We first focus on a method for recognizing the emotional state of a person who is deliberately expressing one of eight emotions. Four physiological signals were measured and six features of each of these signals were extracted. We investigated three methods for the recognition: (1) Sequential floating forward search (SFFS) feature selection with K-nearest neighbors classification, (2) Fisher Projection (FP) on structured subsets of features with MAP classification, and (3) A hybrid SFFS-FP method. Each method was evaluated on the full set of eight emotions as well as on several subsets. The day-to-day variations within the same class often exceeded between-class variations on the same day. We present a way to take account of the day information, resulting in an improvement to the Fisher-based methods. The SFFS attained a rate of 88% for a trio of emotions, while the Fisher Projection attained the best performance on the full set of emotions, 81.25%. We extend the previous study by building an online classifier so that it can be used for real-time applications. The performance is comparable to that of the offline version. These findings demonstrate that there is significant information in physiological signals for classifying the affective state of a person who is deliberately expressing a small set of emotions.

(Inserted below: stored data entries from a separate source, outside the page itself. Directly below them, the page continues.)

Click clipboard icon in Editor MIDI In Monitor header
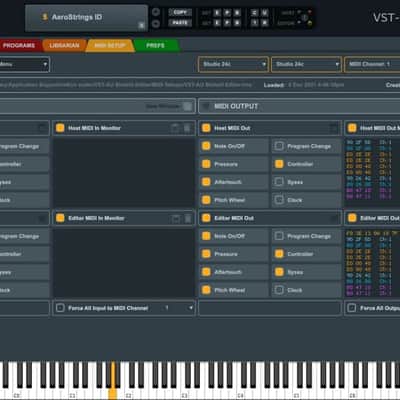Image resolution: width=400 pixels, height=400 pixels. [175, 218]
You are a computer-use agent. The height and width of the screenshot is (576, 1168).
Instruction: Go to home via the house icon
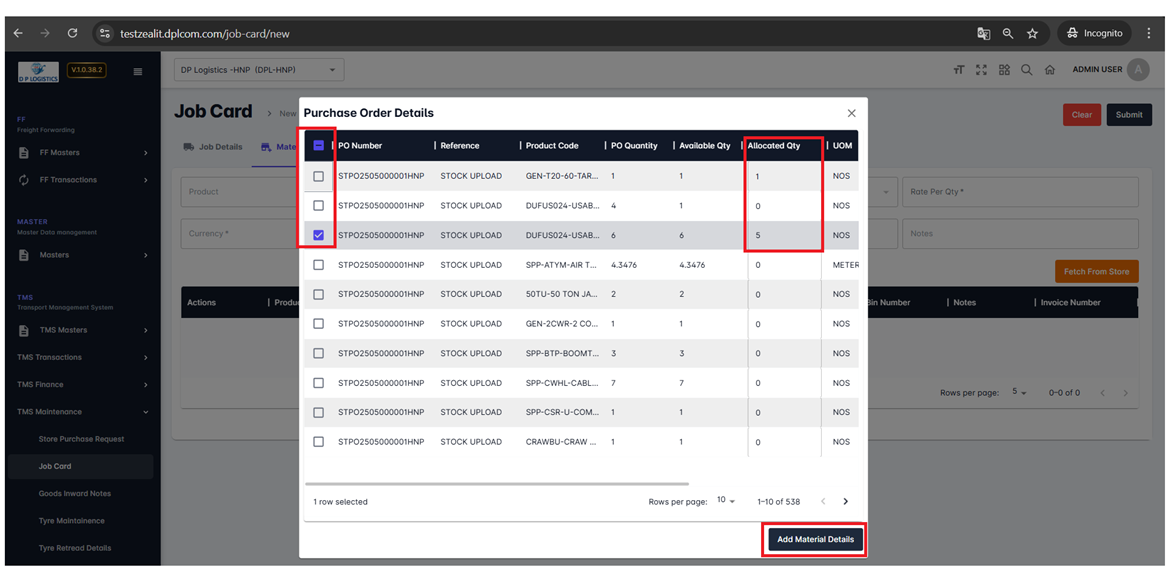(x=1050, y=70)
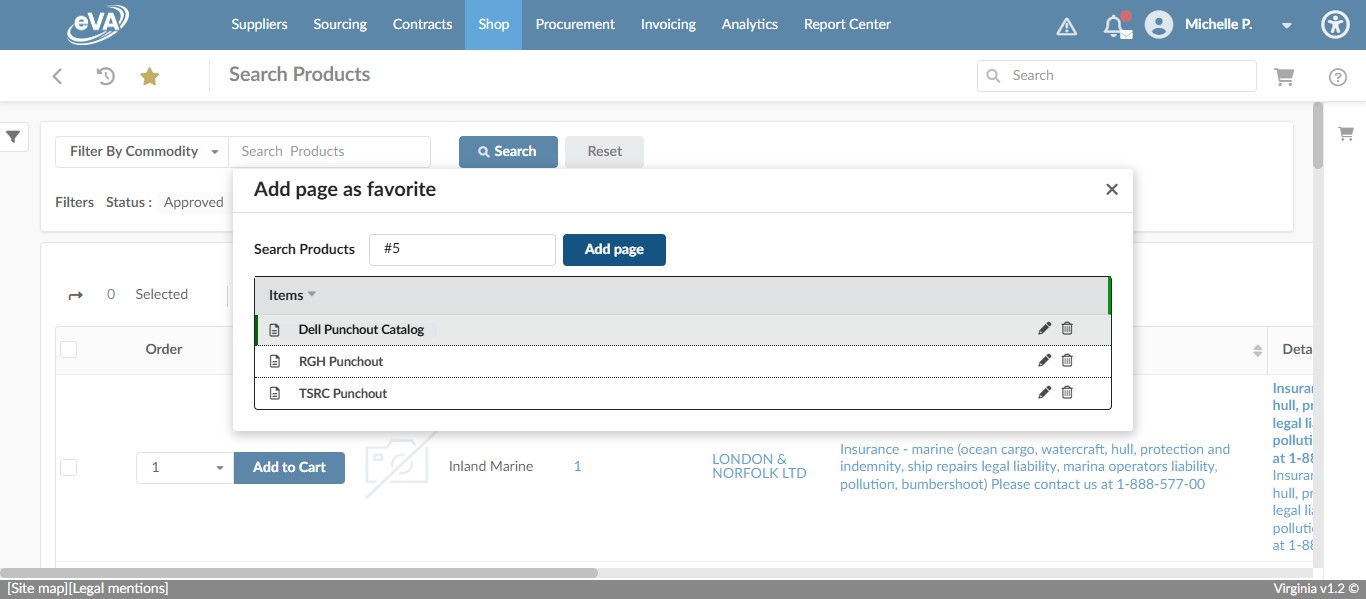The height and width of the screenshot is (599, 1366).
Task: Click the Add page button
Action: click(614, 249)
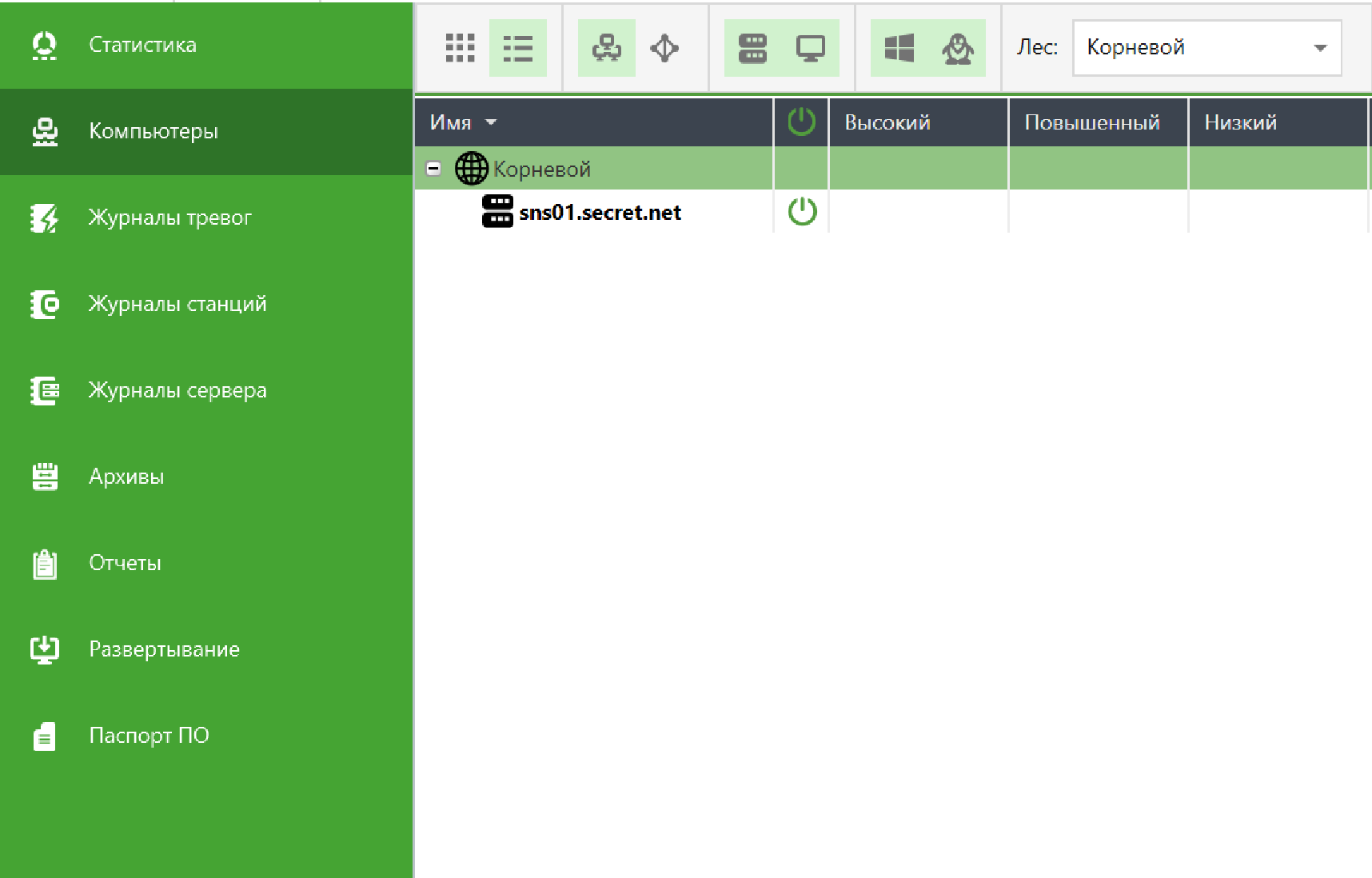Click the Высокий column header

887,122
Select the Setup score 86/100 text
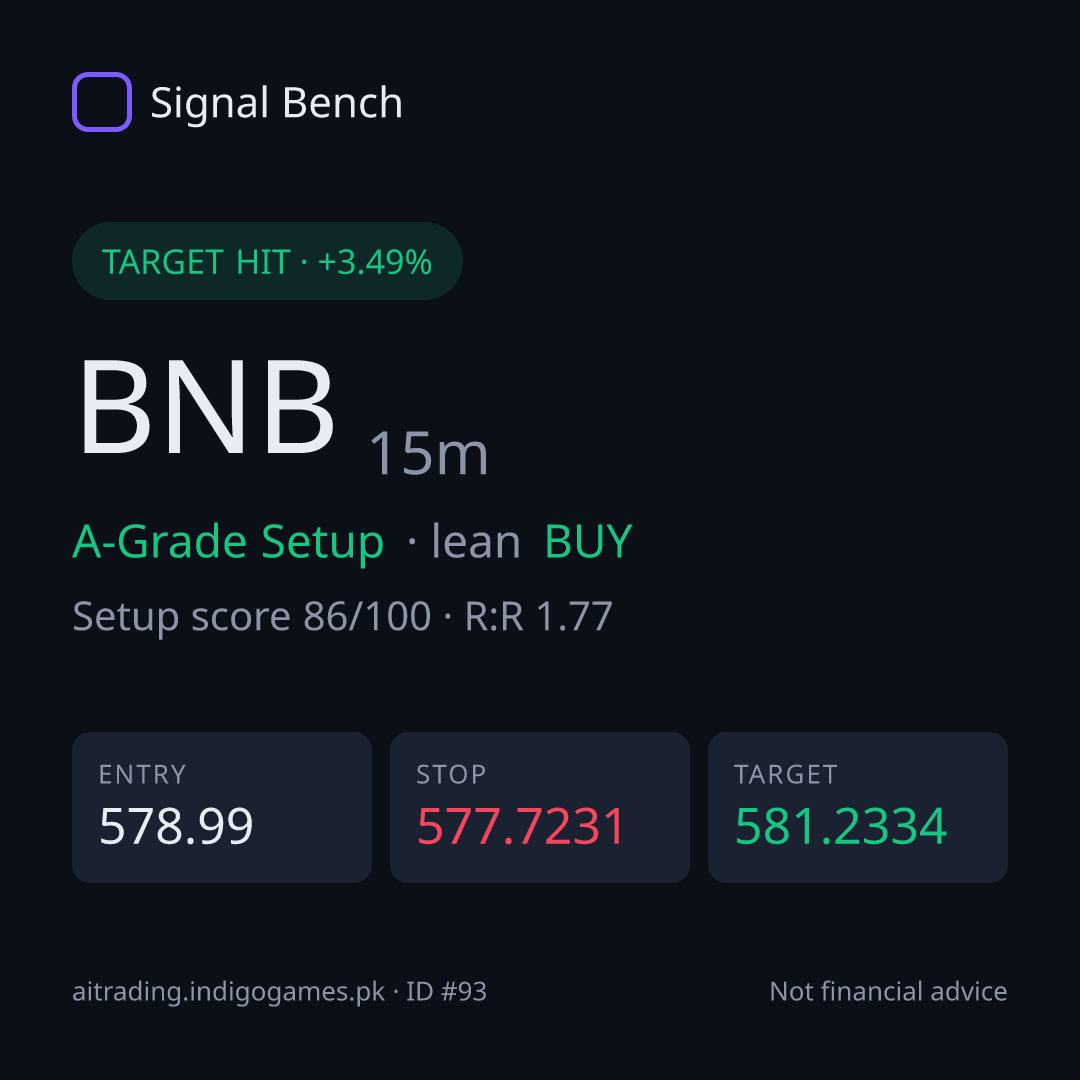The image size is (1080, 1080). 251,616
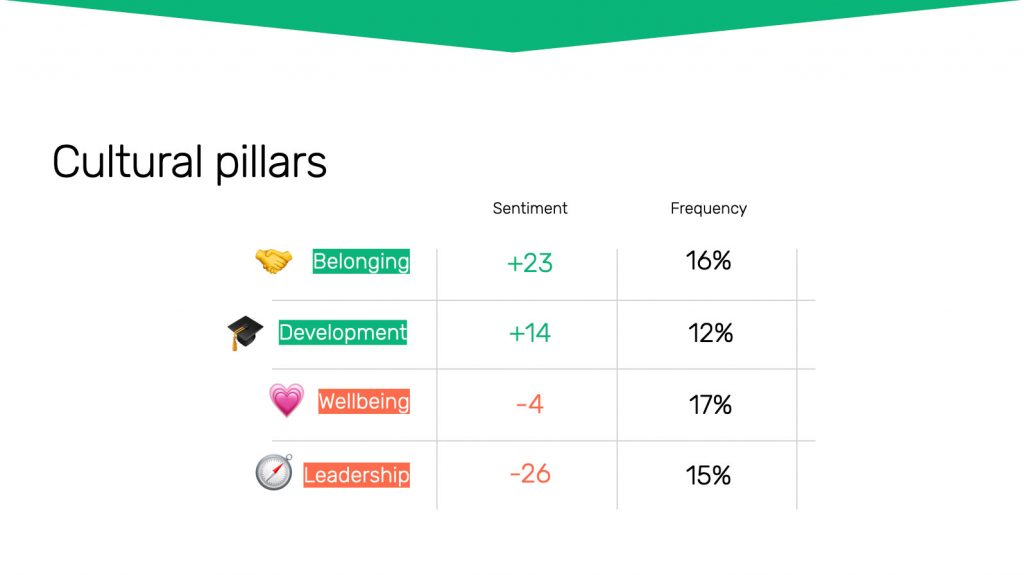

We then look into cognitive load under different driving conditions. Subjects are asked to drive in a driving simulator around several curves. Messages appear on the screen prompting the driver to either brake immediately to a standstill or to continue driving. In parts of the experiment the driver is asked to perform a simple mathematical task on the phone. Several measures of the subjects' behavior are recorded, including driving parameters such as lane deviation, distance and time to lane crossing, steering entropy, and braking delay, mistakes in addition, and physiological data (EMG, BVP, GSR, HR, Respiration). Results show that although the majority of braking delays (irrespective of the phone task) lay between -0.5 and +0.5 seconds of the average no-phone delay, there were a few cases in which subjects pressed the brakes significantly later (0.5-2.5 seconds after the average no-phone delay). Out of 315 messages prompting subjects to brake while they were not engaged on a phone task, only twice did their breaking delay exceed the average; out of 642 messages prompting subjects to brake while they were engaged on a phone task, the delay exceeded the average 41 times. The effect of the mathematical task can also be seen in a 10% higher mean reaction time and a four times larger variance when subjects were on the phone compared to when they were not on the phone. Furthermore, people were on the phone in 9 out of the 10 cases that subjects mistakenly pressed the brake pedal while the message prompted them to continue driving, as well as in 6 out of the 7 cases that subjects did not show any reaction while the message prompted them to brake. We separated the responses into 2 classes, a normal and a slow one. Using the physiological data and similar pattern recognition techniques as mentioned above we predicted the class of the next delay with 65% success for an individual subject. These results indicate that the existence of specific secondary tasks while driving may adversely affect the reaction time of the driver, while use of physiological data may help in predicting such potentially dangerous situations.